Hermit and Pig is frequently absurd in ways that remind me of classic ’90s cartoons like Dexter’s Laboratory and Cow and Chicken, but Heavy Lunch knows how to balance the absurdity without going overboard. The weirdness always fits a situation in some way and is never overdone to the point of being obnoxious, another benefit of the game’s reserved script. And it feels natural. You just accept things like quiche-baking man-pigs, cat detectives, post-industrial witches, and a town full of people happy to eat only mushrooms for the foreseeable future exist in Hermit and Pig‘s world. This is a game that’s confident in its silliness. It shows through not just in the script, but in a lot of attention to detail in things like character expressions and conversation timing (for example, a sardine-loving gremlin who dogs your steps during a routine fetch quest) that give Hermit and Pig a distinct identity beyond being just another retro-inspired RPG.
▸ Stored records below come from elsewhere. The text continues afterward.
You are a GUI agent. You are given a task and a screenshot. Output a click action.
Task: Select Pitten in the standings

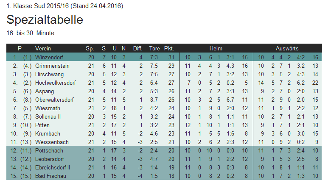(x=42, y=125)
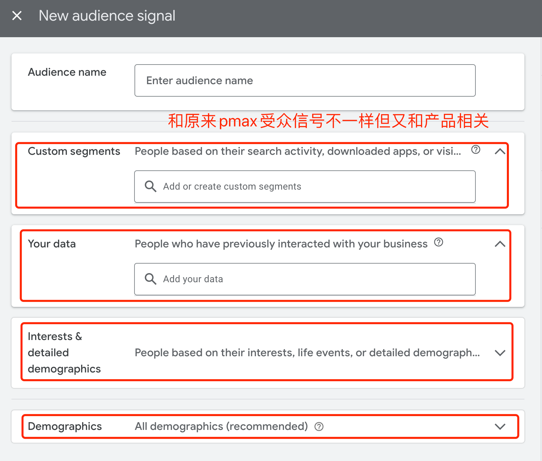Collapse the Your data section
The height and width of the screenshot is (461, 542).
500,244
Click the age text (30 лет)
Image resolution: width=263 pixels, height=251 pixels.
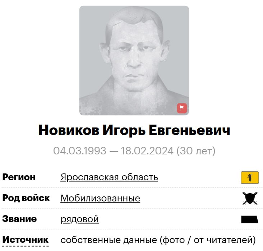tap(196, 151)
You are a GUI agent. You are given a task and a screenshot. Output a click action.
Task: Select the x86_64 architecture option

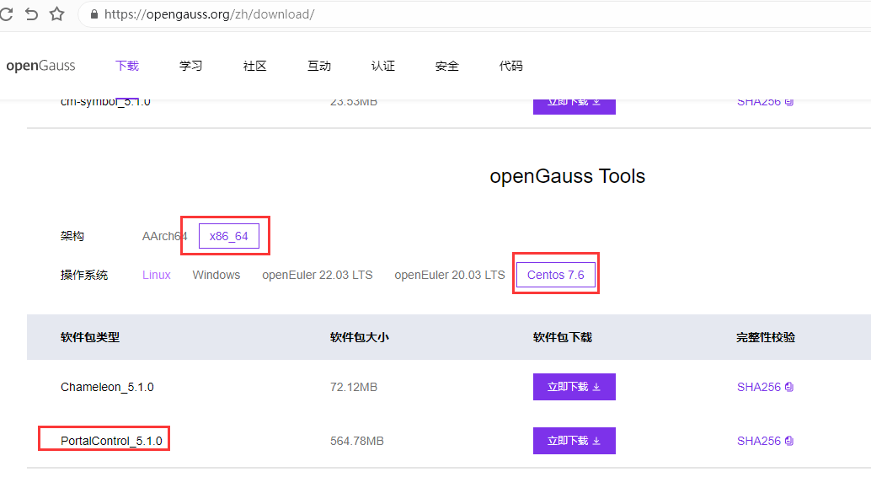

Hermit and Pig‘s combat gets the same attention, which is further proof that indie developers are the way forward for RPGs. It looks like your standard turn-based system… initially. Hermit is in the foreground facing his enemies across the field with a row of menu options at the screen’s border, all very Earthbound-esque. The first wrinkle shows up quickly, though. You have to make a string of key inputs for Hermit and Pig to attack, almost like a streamlined fighting game. One input makes Hermit lash out with a cane, while another directs him to slap a target or punch or kick it. It’s a small twist on the genre’s usual menu-based input commands, but one that — combined with a timer that counts down while you decide what to do — adds a welcome sense of urgency and strategy to every battle.
There’s also an option to shut the timer and quick-time input events off if you need it, and Hermit and Pig loses none of its inventiveness without them. Every enemy has a specific weakness tied to its nature, one that might change depending on how the fight progresses. A spider appears dangling on a thread of silk, so a slingshot or maybe a slap attack is best to start with. Once it’s on the ground? Stomp that sucker into eternity. Stepping on a snake is not a great idea, but hitting it from a distance with your cane is. And some enemies require a different approach depending on their behavior during battle. Birds go low to attack your feet and become vulnerable to physical attacks, while porcupines occasionally ball up and become invulnerable, so you have to time your attacks just right. Heavy Lunch expects you to pay attention and rewards you for doing it, and while the skillsets might be limited, Hermit and Pig puts them to use exceptionally well.
Major publishers might have convinced themselves that there’s no more life in traditional combat systems and that RPGs have to be big and cinematic to be worth an audience’s time, but Hermit and Pig is proof to the contrary. Sometimes you just need a little guy, his talking pig, and an oddball spirit.